I'm refactoring my project and I'm trying to debug I'm collaborating on a project where I've been banging my head against this for hours. I'm testing a new approach and I'm trying to parse a custom log file that contains multiple timestamp formats within the same line, and I'm running into issues with correctly identifying and extracting the timestamps. The log entries look like this: ``` 2023-10-01 12:00:00 INFO User logged in 2023/10/02 14:30:00 behavior Failed to load resource [2023-10-03 09:45:00] WARN Session timed out ``` I need to extract the timestamps and their corresponding log levels, but the varying formats are making my regex quite complex. My current approach uses the following regex: ```python import re log_line_pattern = r'(?P<timestamp>[\d]{4}[-/][\d]{2}[-/][\d]{2}[ \s][\d]{2}:[\d]{2}:[\d]{2})\s(?P<level>INFO|behavior|WARN)' ``` However, this is failing to match the log lines consistently.

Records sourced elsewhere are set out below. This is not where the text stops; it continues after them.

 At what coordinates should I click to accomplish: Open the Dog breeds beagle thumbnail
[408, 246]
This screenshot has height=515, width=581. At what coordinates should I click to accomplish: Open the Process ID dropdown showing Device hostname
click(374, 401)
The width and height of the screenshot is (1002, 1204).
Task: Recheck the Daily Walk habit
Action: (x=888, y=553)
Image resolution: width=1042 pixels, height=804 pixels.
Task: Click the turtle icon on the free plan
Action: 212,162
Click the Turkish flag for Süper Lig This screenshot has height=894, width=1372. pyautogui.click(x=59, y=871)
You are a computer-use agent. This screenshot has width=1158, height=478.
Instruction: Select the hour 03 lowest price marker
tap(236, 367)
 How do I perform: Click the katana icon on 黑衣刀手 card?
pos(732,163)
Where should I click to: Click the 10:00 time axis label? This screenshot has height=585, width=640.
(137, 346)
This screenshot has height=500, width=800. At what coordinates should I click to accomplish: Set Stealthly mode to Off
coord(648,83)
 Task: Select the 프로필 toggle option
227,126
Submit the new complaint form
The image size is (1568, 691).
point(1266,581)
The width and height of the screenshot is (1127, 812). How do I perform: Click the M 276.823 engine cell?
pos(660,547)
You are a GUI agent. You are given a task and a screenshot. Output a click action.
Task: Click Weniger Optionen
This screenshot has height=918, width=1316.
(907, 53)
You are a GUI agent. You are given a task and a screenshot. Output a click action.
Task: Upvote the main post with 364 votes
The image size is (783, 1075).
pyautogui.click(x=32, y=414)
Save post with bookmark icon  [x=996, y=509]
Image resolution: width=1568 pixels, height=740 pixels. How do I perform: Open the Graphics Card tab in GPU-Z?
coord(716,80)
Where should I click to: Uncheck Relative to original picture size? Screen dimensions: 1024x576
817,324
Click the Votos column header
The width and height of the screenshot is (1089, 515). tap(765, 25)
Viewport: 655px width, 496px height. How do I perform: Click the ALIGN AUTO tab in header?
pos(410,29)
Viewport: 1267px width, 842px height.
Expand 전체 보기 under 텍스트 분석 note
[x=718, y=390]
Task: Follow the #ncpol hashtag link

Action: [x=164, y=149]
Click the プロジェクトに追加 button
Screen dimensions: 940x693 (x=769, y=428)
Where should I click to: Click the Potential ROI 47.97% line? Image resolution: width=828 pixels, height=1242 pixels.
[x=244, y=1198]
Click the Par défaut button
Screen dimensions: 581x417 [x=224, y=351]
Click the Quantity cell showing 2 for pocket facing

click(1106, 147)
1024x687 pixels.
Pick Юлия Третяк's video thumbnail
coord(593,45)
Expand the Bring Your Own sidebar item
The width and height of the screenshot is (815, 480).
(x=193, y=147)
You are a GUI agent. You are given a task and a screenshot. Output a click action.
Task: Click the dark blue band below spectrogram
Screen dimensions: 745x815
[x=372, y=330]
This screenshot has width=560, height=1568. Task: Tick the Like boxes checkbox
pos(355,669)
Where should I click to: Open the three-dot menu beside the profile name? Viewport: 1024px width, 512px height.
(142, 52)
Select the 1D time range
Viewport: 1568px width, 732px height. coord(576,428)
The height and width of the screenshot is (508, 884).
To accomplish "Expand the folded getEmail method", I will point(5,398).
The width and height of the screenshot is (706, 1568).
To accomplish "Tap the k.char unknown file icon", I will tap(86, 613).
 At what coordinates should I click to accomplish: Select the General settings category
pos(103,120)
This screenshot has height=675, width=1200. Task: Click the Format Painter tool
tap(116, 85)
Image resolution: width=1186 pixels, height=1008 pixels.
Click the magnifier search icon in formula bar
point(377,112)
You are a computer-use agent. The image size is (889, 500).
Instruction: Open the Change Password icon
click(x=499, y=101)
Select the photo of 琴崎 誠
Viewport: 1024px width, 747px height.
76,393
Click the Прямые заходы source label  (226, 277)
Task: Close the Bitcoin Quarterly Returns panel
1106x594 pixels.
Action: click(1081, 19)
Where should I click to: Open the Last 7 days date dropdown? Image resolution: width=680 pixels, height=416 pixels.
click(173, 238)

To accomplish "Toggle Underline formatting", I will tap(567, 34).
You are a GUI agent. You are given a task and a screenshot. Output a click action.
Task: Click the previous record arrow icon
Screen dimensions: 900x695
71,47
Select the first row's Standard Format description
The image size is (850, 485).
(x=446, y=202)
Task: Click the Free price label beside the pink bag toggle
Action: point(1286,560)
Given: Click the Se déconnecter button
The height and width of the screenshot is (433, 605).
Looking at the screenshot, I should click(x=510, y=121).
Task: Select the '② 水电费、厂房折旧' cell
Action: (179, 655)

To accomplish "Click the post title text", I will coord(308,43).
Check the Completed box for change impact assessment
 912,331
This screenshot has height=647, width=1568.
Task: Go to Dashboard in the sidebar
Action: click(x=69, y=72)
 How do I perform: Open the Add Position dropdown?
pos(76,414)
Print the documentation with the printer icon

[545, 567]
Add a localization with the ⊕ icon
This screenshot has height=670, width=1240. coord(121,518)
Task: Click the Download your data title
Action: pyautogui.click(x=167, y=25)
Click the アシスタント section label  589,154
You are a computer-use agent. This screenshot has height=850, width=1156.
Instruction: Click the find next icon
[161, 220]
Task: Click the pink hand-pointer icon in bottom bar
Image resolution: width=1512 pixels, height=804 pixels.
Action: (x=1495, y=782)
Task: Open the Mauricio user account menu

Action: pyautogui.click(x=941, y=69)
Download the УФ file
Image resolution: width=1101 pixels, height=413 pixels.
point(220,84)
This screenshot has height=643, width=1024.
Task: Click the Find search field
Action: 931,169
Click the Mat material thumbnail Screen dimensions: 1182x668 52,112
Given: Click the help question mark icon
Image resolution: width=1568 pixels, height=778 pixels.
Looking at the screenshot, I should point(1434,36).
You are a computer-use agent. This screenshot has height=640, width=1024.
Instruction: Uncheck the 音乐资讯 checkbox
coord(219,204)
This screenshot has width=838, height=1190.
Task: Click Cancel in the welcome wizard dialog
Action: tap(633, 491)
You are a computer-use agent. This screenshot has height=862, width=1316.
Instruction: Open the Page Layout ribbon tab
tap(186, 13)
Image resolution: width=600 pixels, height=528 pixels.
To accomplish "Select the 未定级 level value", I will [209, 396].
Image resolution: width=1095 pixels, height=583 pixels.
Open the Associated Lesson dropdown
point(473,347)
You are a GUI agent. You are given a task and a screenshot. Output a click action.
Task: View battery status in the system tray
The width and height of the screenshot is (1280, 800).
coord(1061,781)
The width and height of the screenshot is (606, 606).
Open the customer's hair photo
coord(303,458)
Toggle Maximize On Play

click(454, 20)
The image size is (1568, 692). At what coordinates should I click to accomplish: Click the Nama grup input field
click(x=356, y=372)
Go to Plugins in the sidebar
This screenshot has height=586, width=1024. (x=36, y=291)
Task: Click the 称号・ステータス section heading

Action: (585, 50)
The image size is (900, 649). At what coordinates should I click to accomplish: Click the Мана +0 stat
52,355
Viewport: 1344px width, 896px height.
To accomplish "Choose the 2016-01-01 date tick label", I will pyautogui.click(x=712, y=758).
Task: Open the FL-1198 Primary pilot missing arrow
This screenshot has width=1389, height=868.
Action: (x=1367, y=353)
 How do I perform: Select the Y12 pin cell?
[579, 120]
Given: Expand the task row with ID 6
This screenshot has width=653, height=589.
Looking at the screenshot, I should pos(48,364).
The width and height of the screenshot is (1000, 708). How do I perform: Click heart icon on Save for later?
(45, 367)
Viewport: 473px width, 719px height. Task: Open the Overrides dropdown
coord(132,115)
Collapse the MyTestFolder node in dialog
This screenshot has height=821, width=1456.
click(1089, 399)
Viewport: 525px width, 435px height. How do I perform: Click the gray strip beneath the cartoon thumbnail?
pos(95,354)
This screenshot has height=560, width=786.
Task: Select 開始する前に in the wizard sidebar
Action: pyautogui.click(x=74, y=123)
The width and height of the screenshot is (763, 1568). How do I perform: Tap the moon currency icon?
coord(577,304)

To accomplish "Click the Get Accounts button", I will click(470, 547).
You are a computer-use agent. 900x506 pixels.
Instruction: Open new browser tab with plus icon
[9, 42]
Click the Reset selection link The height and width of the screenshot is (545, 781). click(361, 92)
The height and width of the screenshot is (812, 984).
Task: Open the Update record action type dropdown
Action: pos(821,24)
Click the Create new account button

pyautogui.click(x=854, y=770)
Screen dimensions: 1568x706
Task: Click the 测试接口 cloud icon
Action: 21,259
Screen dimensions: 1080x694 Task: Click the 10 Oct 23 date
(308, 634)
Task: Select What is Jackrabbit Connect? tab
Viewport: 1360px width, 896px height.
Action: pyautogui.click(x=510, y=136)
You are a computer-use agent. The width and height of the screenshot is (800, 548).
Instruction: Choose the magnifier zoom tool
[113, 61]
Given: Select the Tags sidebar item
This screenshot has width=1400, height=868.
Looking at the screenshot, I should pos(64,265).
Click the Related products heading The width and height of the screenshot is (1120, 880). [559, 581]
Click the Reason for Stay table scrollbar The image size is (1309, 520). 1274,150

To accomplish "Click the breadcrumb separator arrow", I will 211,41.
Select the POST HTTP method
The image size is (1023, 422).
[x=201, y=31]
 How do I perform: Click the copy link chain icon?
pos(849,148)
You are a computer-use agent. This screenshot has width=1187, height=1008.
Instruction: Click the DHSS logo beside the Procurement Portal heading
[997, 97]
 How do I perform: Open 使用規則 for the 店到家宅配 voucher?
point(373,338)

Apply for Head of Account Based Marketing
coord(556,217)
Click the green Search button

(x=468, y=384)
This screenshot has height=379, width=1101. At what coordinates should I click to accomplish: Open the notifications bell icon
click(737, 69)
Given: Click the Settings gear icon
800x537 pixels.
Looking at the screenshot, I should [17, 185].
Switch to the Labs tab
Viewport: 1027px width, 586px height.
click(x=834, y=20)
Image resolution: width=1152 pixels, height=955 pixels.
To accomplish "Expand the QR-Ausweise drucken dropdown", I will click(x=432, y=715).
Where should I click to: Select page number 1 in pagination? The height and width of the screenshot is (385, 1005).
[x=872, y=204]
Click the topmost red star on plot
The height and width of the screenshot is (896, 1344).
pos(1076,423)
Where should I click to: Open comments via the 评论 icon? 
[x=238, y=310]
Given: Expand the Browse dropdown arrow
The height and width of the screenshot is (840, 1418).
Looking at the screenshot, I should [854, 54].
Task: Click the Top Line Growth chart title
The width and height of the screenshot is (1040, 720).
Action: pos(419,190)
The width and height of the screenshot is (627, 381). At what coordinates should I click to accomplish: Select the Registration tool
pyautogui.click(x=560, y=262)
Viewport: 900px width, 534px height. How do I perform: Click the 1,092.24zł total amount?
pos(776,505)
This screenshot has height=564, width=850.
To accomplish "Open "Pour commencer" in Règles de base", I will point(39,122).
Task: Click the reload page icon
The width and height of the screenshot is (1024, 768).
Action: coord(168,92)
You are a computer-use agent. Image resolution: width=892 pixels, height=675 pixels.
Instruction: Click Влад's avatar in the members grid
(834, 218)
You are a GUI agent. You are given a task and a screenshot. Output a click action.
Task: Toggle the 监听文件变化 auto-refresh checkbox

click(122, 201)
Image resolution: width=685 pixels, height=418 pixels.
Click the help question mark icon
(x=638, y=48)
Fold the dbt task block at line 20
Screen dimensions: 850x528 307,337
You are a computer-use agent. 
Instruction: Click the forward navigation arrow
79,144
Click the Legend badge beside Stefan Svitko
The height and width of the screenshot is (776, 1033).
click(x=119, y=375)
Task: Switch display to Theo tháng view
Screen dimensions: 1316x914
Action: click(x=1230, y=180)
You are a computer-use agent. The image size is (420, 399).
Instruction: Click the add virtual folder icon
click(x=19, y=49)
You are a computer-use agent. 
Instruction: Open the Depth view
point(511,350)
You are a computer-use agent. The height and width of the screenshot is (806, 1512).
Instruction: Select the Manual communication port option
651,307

When I test it, I often get `None` for matches, and the output looks like this: ``` [None, 'INFO'] [None, 'behavior'] [None, 'WARN'] ``` I've also tried splitting the lines into parts and parsing each section individually, but that approach is quite inefficient. I want to ensure I capture all timestamps and their corresponding log levels without missing any entries. Could someone guide to refine this regex or suggest a better approach for parsing these log lines? I'm currently using Python 3.10 and the `re` module, and I would appreciate any insights into best practices for handling varying formats in log parsing. I'm using Python LTS in this project. Is there a better approach? The project is a desktop app built with Python. My development environment is Linux. What would be the recommended way to handle this? This is for a web app running on Windows 11. This is for a mobile app running on Ubuntu 20.04. Could this be a known issue? For reference, this is a production REST API.